Baruch SPINOZA, Traité théologico-politique (1663)

« Si les hommes avaient le pouvoir d’organiser les circonstances de leur vie au gré de leurs intentions, ou si le hasard leur était toujours favorable, ils ne seraient pas en proie à la superstition.  Mais on les voit souvent acculés à une situation si difficile, qu’ils ne savent plus quelle résolution prendre; en outre, comme leur désir immodéré des faveurs capricieuses du sort les ballotte misérablement entre l’espoir et la crainte, ils sont en général très enclins à la crédulité. Si, par exemple, pendant que la frayeur les domine, un incident quelconque leur appelle un bon ou mauvais souvenir, ils y voient le signe d’une issue heureuse ou malheureuse; pour cette raison et bien que l’expérience leur en ait donné cent fois le démenti, ils parlent d’un présage soit heureux, soit funeste.  Enfin, si un spectacle insolite les frappe d’étonnement, ils croient être témoins d’un prodige manifestant la colère ou des Dieux, ou de la souveraine Déité ; dès lors, à leurs yeux d’hommes superstitieux et irréligieux, ils seraient perdus s’ils ne conjuraient le destin par des sacrifices et des vœux solennels.  Ayant forgé ainsi d’innombrables fictions, ils interprètent la nature en termes extravagants, comme si elle délirait avec eux. »

Henri BERGSON, Les Deux Sources de la Morale et de la Religion, 1932

  « Qui ne voit que la cohésion sociale est due, en grande partie, à la nécessité pour une société de se défendre contre d’autres, et que c’est d’abord contre tous les autres hommes qu’on aime les hommes avec lesquels on vit ? Tel est l’instinct primitif. Il est encore là, heureusement dissimulé sous les apports de la civilisation : mais aujourd’hui encore nous aimons naturellement et directement nos parents et nos concitoyens, tandis que l’amour de l’humanité est indirect et acquis. A ceux là nous allons tout droit, à celle-ci nous ne venons que par un détour : car c’est seulement à travers Dieu, en Dieu, que la religion convie l’homme à aimer le genre humain : comme aussi c’est seulement à travers la Raison, dans la Raison par où nous communions tous, que les philosophes nous font regarder l’humanité pour nous montrer l’éminente dignité de la personne humaine, le droit de tous au respect. Ni dans un cas ni dans l’autre nous n’arrivons à l’humanité par étapes, en traversant la famille et la nation. Il faut que, d’un bond, nous nous soyons transportés plus loin qu’elle et que nous l’ayons atteinte sans l’avoir prise pour la fin, en la dépassant. Qu’on parle d’ailleurs le langage de la religion ou celui de la philosophie, qu’il s’agisse d’amour ou de respect, c’est une autre morale, c’est un autre genre d’obligation ».

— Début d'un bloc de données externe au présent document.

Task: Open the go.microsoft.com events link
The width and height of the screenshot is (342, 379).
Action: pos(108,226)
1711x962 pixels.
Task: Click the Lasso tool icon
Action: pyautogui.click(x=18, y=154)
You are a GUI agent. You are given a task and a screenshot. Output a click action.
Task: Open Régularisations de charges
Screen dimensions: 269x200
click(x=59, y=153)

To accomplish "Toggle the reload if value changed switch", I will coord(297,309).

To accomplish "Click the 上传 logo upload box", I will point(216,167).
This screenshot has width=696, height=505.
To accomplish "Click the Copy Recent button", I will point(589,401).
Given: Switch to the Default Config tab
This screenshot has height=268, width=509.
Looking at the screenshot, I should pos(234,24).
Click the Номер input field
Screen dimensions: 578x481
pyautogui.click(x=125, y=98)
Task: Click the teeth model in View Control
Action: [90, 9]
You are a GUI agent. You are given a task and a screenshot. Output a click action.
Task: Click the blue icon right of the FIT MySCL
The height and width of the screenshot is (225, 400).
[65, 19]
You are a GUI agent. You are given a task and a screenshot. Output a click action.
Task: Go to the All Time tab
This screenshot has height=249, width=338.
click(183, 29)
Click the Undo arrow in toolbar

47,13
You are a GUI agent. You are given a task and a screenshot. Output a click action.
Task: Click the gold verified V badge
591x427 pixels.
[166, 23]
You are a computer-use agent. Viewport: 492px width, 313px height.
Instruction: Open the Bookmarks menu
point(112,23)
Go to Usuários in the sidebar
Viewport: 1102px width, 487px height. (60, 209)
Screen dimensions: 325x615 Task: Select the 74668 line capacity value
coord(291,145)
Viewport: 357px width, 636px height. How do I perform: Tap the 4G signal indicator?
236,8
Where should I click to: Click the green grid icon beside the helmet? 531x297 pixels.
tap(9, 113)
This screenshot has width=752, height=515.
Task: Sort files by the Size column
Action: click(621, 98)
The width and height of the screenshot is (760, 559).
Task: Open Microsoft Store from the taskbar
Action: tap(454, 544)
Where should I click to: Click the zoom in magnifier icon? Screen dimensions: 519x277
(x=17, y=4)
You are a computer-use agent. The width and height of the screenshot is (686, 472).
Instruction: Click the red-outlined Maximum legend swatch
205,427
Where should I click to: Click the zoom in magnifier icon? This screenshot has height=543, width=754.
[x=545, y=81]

Bertrand RUSSELL, Science et religion

Un credo religieux diffère d’une théorie scientifique en ce qu’il prétend exprimer la vérité éternelle et absolument certaine, tandis que la science garde un caractère provisoire : elle s’attend à ce que des modifications de ses théories actuelles deviennent tôt ou tard nécessaires, et se rend compte que sa méthode est logiquement incapable d’arriver à une démonstration complète et définitive. Mais, dans une science évoluée, les changements nécessaires ne servent généralement qu’à obtenir une exactitude légèrement plus grande ; les vieilles théories restent utilisables quand il s’agit d’approximations grossières, mais ne suffisent plus quand une observation plus minutieuse devient possible. En outre, les inventions techniques issues des vieilles théories continuent à témoigner que celles-ci possédaient un certain degré de vérité? pratique, si l’on peut dire. La science nous incite donc à abandonner la recherche de la vérité absolue, et à y substituer ce qu’on peut appeler la vérité?technique, qui est le propre de toute théorie permettant de faire des inventions ou de prévoir l’avenir. La vérité technique est une affaire de degré : une théorie est d’autant plus vraie qu’elle donne naissance à un plus grand nombre d’inventions utiles et de prévisions exactes. La connaissance cesse d’être un miroir mental de l’univers, pour devenir un simple instrument à manipuler la matière.